Aus internen Dokumenten von Amazon, die von Reuters veröffentlicht wurden, geht hervor, dass Amazon indirekt an einer Handvoll Verkäufer beteiligt ist, die den größten Teil des Umsatzes auf seiner indischen Plattform ausmachen. Dies ist ein Problem, da Amazon und Flipkart in Indien rechtlich nur als neutrale Plattformen fungieren dürfen, die Transaktionen zwischen Drittanbietern und Käufern gegen eine Gebühr ermöglichen.

Untersuchung läuft

Das Ergebnis ist, dass der Oberste Gerichtshof Indiens kürzlich entschieden hat, dass Amazon von der indischen Wettbewerbskommission (Competition Commission of India, CCI) wegen angeblich wettbewerbswidriger Geschäftspraktiken untersucht werden muss. Die CCI sagte, sie werde die tiefen Rabatte, die bevorzugten Listungen und die Ausschlusstaktiken untersuchen, die Amazon und Flipkart angeblich angewandt haben, um den Wettbewerb zu zerstören.

Es gibt jedoch mächtige Kräfte, die dem Amoklauf dieser Unternehmen tatenlos zugesehen haben.

Im August 2021 griff das CAIT das NITI Aayog (die einflussreiche Denkfabrik der indischen Regierung) an, weil es sich in die vom Verbraucherministerium vorgeschlagenen Regeln für den elektronischen Handel eingemischt hatte.

Der CAIT erklärte, die Denkfabrik stehe offensichtlich unter dem Druck und Einfluss der ausländischen E-Commerce-Giganten.

Der Präsident des CAIT, BC Bhartia, erklärte, dass es zutiefst schockierend sei, eine solch gefühllose und gleichgültige Haltung des NITI Aayog zu sehen, das so viele Jahre lang ein stiller Zuschauer gewesen sei:

… die ausländischen E-Commerce-Giganten haben jede Regel der FDI-Politik umgangen und die Einzelhandels- und E-Commerce-Landschaft des Landes in eklatanter Weise verletzt und zerstört, aber sie haben plötzlich beschlossen, ihren Mund aufzumachen – zu einem Zeitpunkt, an dem die vorgeschlagenen E-Commerce-Regeln den Missbräuchen der E-Commerce-Unternehmen möglicherweise ein Ende setzen werden.

Natürlich bedeutet Geld Macht und kauft sich Einfluss. Zusätzlich zu den Dutzenden von Milliarden US-Dollar, die Walmart und Amazon in Indien investiert haben, hat Facebook letztes Jahr 5,5 Milliarden US-Dollar in Mukesh Ambanis „Jio Platforms“ (E-Commerce-Einzelhandel) investiert. Google hat ebenfalls 4,5 Milliarden US-Dollar investiert.

Seit Anfang der 1990er Jahre, als sich Indien für die neoliberale Wirtschaft öffnete, ist das Land zunehmend von ausländischen Kapitalzuflüssen abhängig geworden.
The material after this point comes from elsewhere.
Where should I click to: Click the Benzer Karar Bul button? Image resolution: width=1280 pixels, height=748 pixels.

Die Politik wird von dem Bestreben bestimmt, ausländische Investitionen anzuziehen und zu halten und das „Marktvertrauen“ aufrechtzuerhalten, indem den Forderungen des internationalen Kapitals nachgegeben wird, das sich über demokratische Grundsätze und die Bedürfnisse von Hunderten Millionen einfacher Menschen hinwegsetzt. „Ausländische Direktinvestitionen“ sind somit zum heiligen Gral der Modi-geführten Regierung und des NITI Aayog geworden.
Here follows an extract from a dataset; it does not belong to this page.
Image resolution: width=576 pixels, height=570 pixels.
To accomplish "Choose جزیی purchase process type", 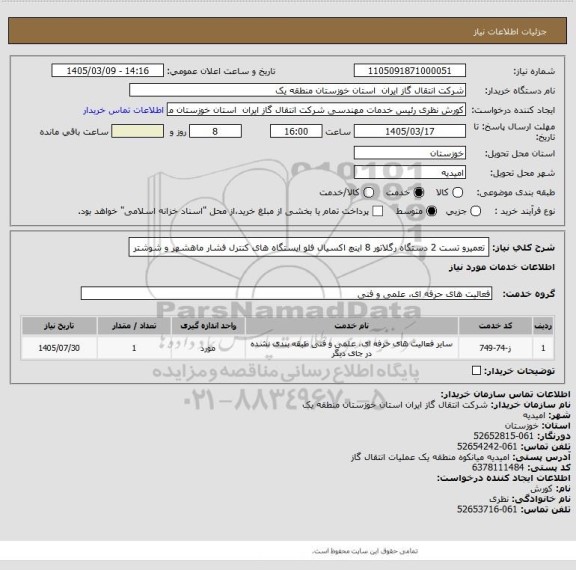I will click(475, 211).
Das CAIT hat das Ministerium für Verbraucherangelegenheiten dringend aufgefordert, den Entwurf der Verbraucherschutzvorschriften für den elektronischen Handel so schnell wie möglich umzusetzen, da sie im besten Interesse der Verbraucher und der Händler des Landes sind.

In der Zwischenzeit wird die CCI ihre Untersuchung wahrscheinlich innerhalb von zwei Monaten abschließen.